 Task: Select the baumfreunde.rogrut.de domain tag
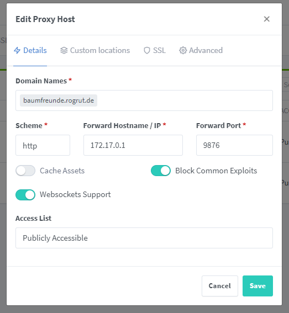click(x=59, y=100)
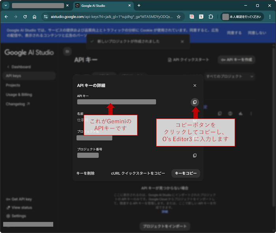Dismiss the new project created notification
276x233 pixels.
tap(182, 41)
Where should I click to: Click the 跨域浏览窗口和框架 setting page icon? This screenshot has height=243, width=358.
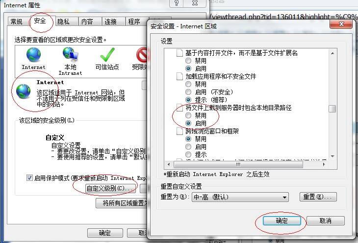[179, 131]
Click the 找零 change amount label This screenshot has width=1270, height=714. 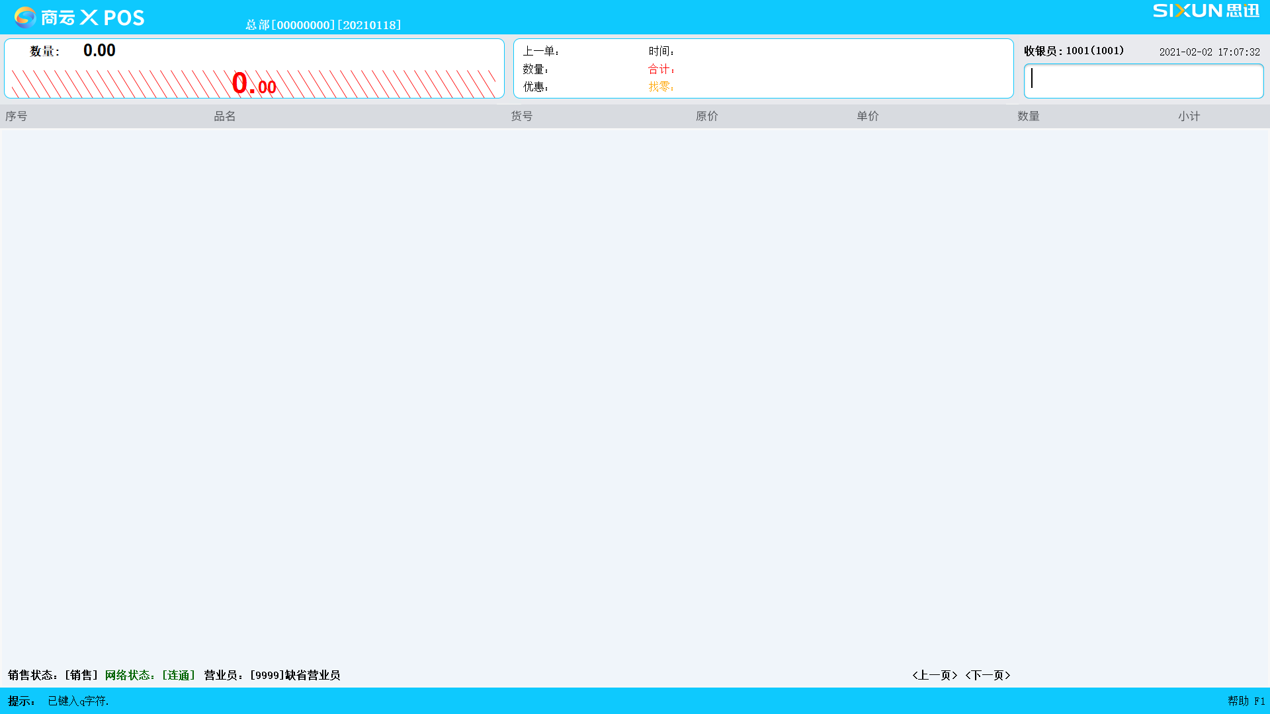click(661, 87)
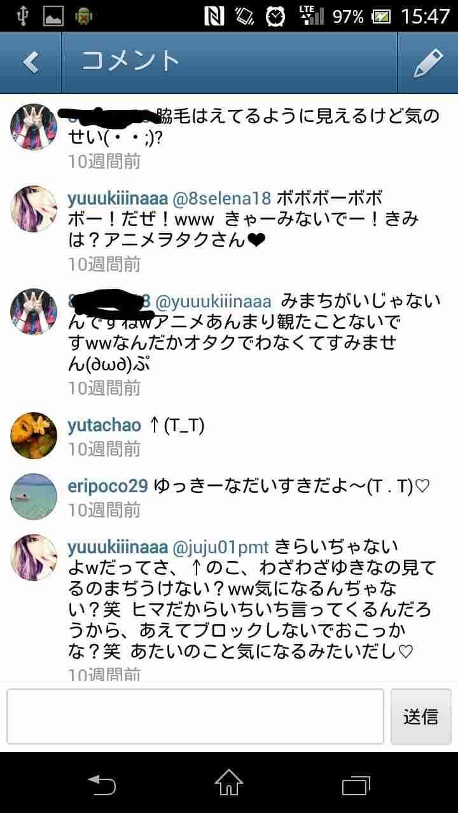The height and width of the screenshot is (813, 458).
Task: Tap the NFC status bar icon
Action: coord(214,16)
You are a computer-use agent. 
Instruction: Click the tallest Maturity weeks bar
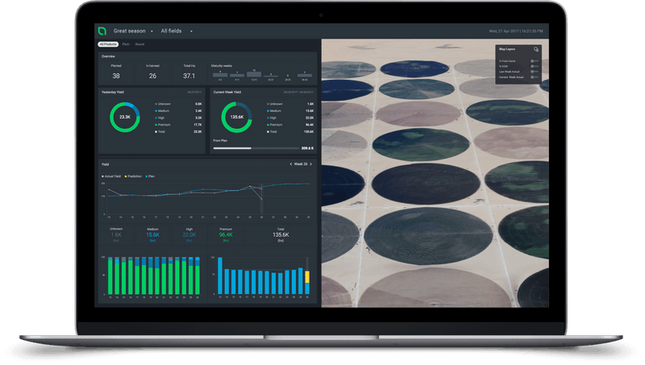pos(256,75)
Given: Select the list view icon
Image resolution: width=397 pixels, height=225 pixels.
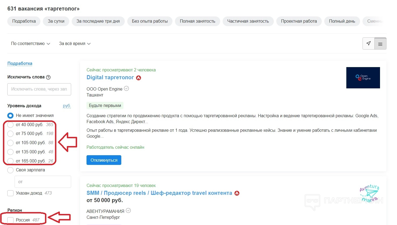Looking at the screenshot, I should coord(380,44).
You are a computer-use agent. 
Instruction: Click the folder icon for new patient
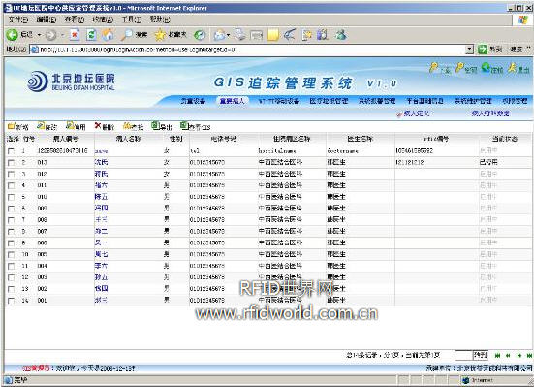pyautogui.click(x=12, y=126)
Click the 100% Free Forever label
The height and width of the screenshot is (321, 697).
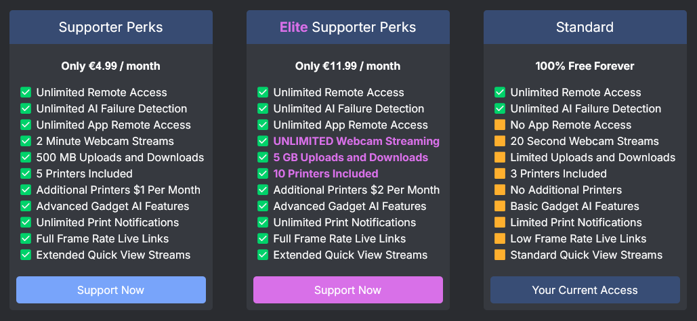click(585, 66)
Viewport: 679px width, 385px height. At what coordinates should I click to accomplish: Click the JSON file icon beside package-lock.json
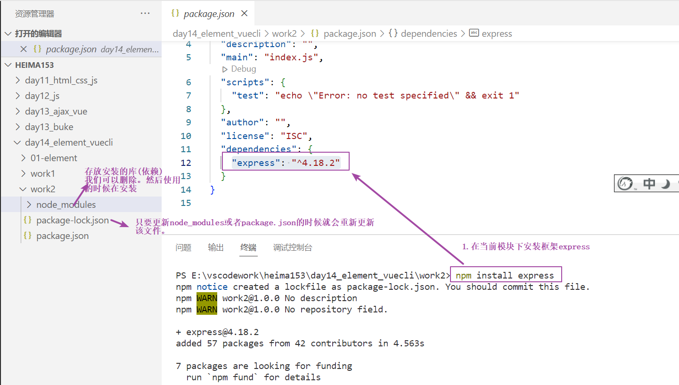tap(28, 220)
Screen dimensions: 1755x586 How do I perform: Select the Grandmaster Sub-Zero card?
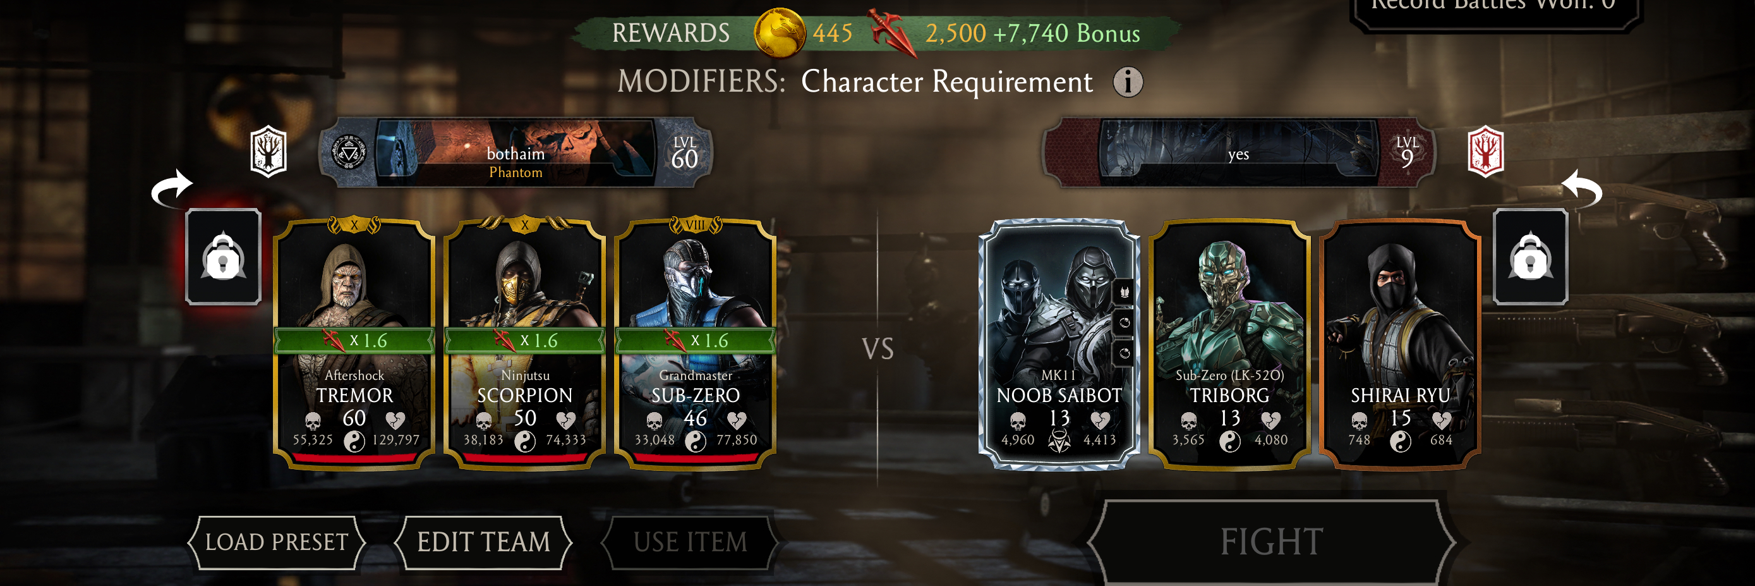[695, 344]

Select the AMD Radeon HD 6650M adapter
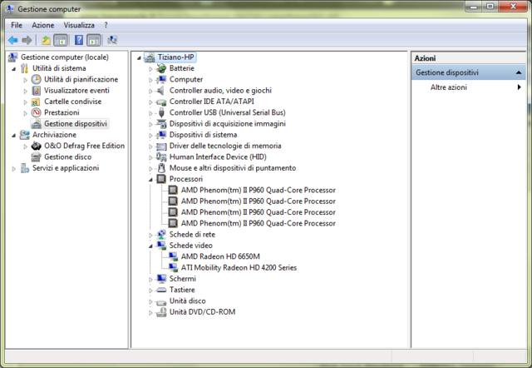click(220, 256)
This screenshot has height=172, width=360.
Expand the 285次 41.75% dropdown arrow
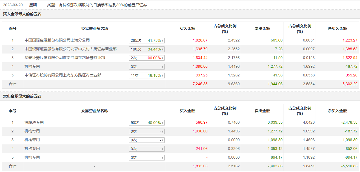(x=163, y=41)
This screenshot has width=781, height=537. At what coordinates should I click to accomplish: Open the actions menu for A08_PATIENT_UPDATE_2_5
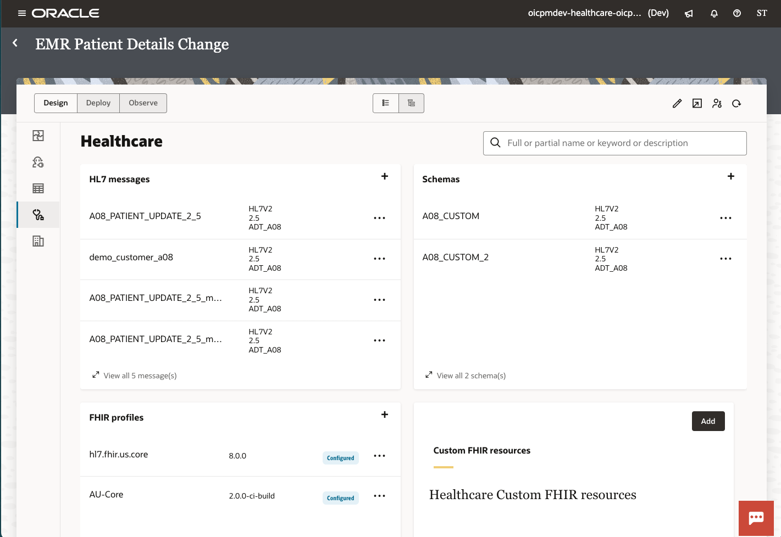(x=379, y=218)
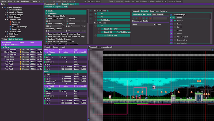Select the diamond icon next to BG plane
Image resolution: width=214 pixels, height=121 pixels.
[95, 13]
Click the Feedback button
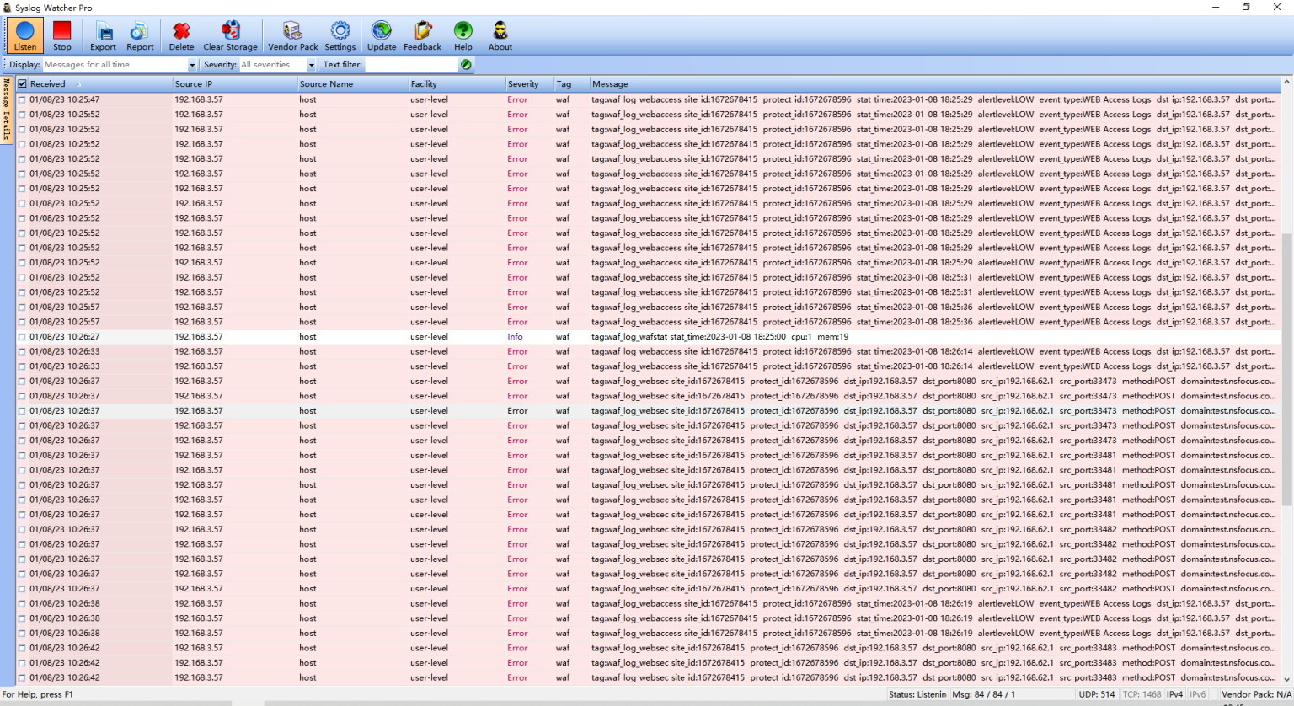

**WHAT YOU HAVE TO DO:**
Begin with the line containing "Instruction: Click the tallest" and end with the last line of the entries above. Copy those lines exactly, both ends included, and drop every picture.

**SOLUTION BELOW:**
Instruction: Click the tallest Maturity weeks bar
pos(256,75)
Given: Select the list view icon
Image resolution: width=397 pixels, height=225 pixels.
Looking at the screenshot, I should coord(380,44).
You are a computer-use agent. 
Instruction: Click the folder icon for new patient
pyautogui.click(x=12, y=126)
Click the 100% Free Forever label
The height and width of the screenshot is (321, 697).
click(585, 66)
Viewport: 679px width, 385px height. At what coordinates should I click to accomplish: Click the JSON file icon beside package-lock.json
tap(28, 220)
Screen dimensions: 1755x586 How do I perform: Select the Grandmaster Sub-Zero card?
[695, 344]

Select the AMD Radeon HD 6650M adapter
click(220, 256)
This screenshot has height=172, width=360.
Expand the 285次 41.75% dropdown arrow
(x=163, y=41)
This screenshot has width=781, height=537. At what coordinates should I click to accomplish: Open the actions menu for A08_PATIENT_UPDATE_2_5
(x=379, y=218)
Select the diamond icon next to BG plane
Image resolution: width=214 pixels, height=121 pixels.
[95, 13]
Click the Feedback button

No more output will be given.